There are allusions to changing landscape and moods with shimmering sounds conveying various vistas along with whispers of bird song, heralding abating storms, clearing weather and a new day.
The other New Zealand work on the programme was Rachael Clement’s “Shifting States” which consisted of five short pieces inspired by the processes of glassmaking – freezing, melting, vaporization, condensation and sublimation.
The work was full of tentative crisp sounds which created a sense of shimmering flecks of light and colour with each of the instruments conveying concepts of fragility, mystery and fluidity.
Playing the Schubert, the three instrumentalists had been focussed on collaboration, watching each other and responding to the musical connection. With Clement’s work they played their individual components in a more technical manner focussed on precision, assembling the various elements with the audience observing these various elements being dissected and combined.

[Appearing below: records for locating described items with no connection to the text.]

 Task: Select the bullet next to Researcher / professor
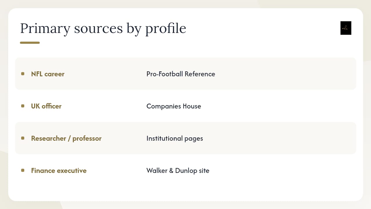(x=23, y=138)
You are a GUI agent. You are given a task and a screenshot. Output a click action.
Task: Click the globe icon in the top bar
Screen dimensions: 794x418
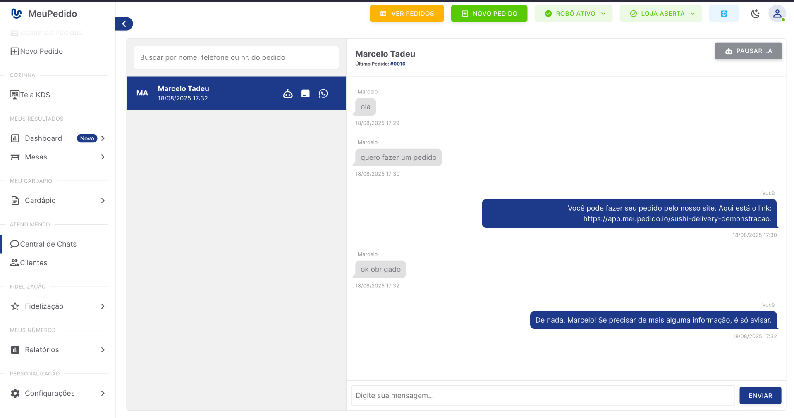[723, 13]
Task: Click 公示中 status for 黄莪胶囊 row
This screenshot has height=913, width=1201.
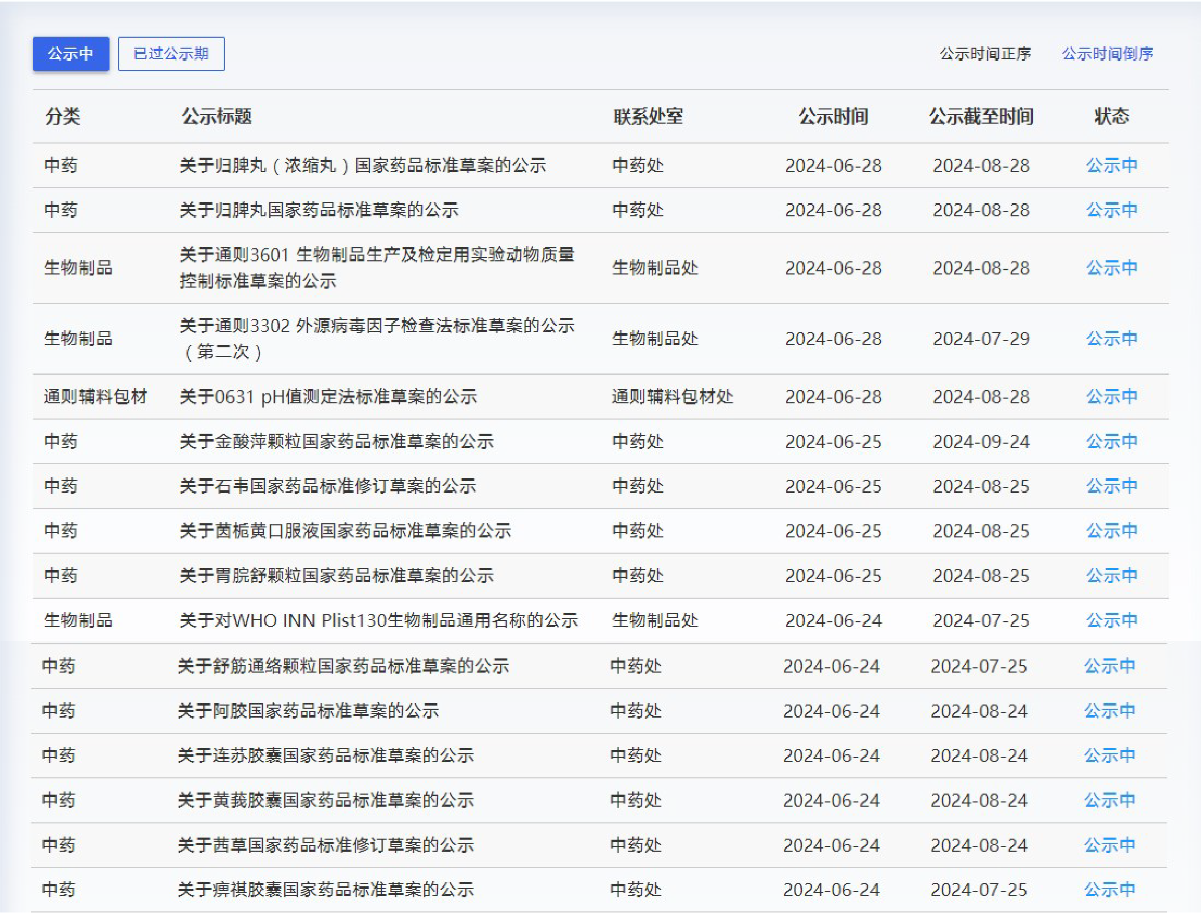Action: [1109, 800]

In the final movement “sommerso (submerged)” Somi Kim leant into the piano to play directly on the strings, complementing the two other players. This movement was an elegant sound portrayal of the wonders of glass, seeing the swirls and flecks of colour shimmering through solid or blown glass.
Andrzej Panufnik’s “Piano Trio Op. 1” was written when he was a nineteen-year-old student but he revised it from memory in 1944 after it had been destroyed in the Warsaw Uprising. The work is something of a reflection on the tumultuous ten years between the the original and the revised version.

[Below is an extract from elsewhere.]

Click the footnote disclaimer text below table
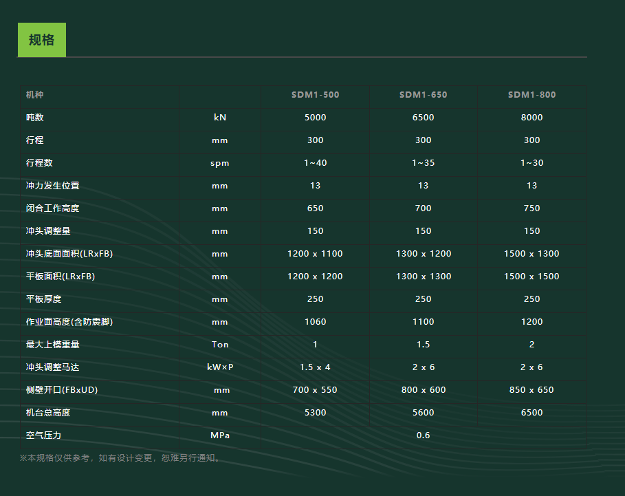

The opening movement was romantic leading to a more haunting second movement tinged with sadness. The final movement featured a manic dance theme with some particularly insistent playing by Amelia Hall.
Throughout the work the violin and cello were engaged in a musical conversation which ranged from the nostalgic and contemplative to the aggressive and tempestuous.
Much of the time Somi Kim measured out the music with a methodical almost mechanical approach with the accompanying strings alternatively pleading, terrified, witty and hectic.
The major work on the programme was Rachmaninov’s “Trio elegiaque No 2” written when he was nineteen in response to the death of Tchaikovsky. While it honours the composer it also celebrates the great romantic piano tradition with music rich in drama and emotion.
Somi Kim opened the first movement with a mournful exploration, displaying some virtuoso playing filled with intensity and anguish. Amelia Hall and Ashley Brown wrapped a sympathetic accompaniment of melancholic voices around her playing providing funereal decoration. The three players generated a raw passion in attempting to convey the sense of despair, wonder the inexpressible.
In the second movement Kim’s playing was initially elegiac but this soon became more frenetic aided by the dazzling performances of violin and cello with some inspired duos of piano and violin and cello and piano.
The finale featured some ferocious playing by Kim and some equally intense displays by Brown and Hall as they referenced Tchaikovsky’s Pathétique and offering a glimpse of joy amidst the pathos.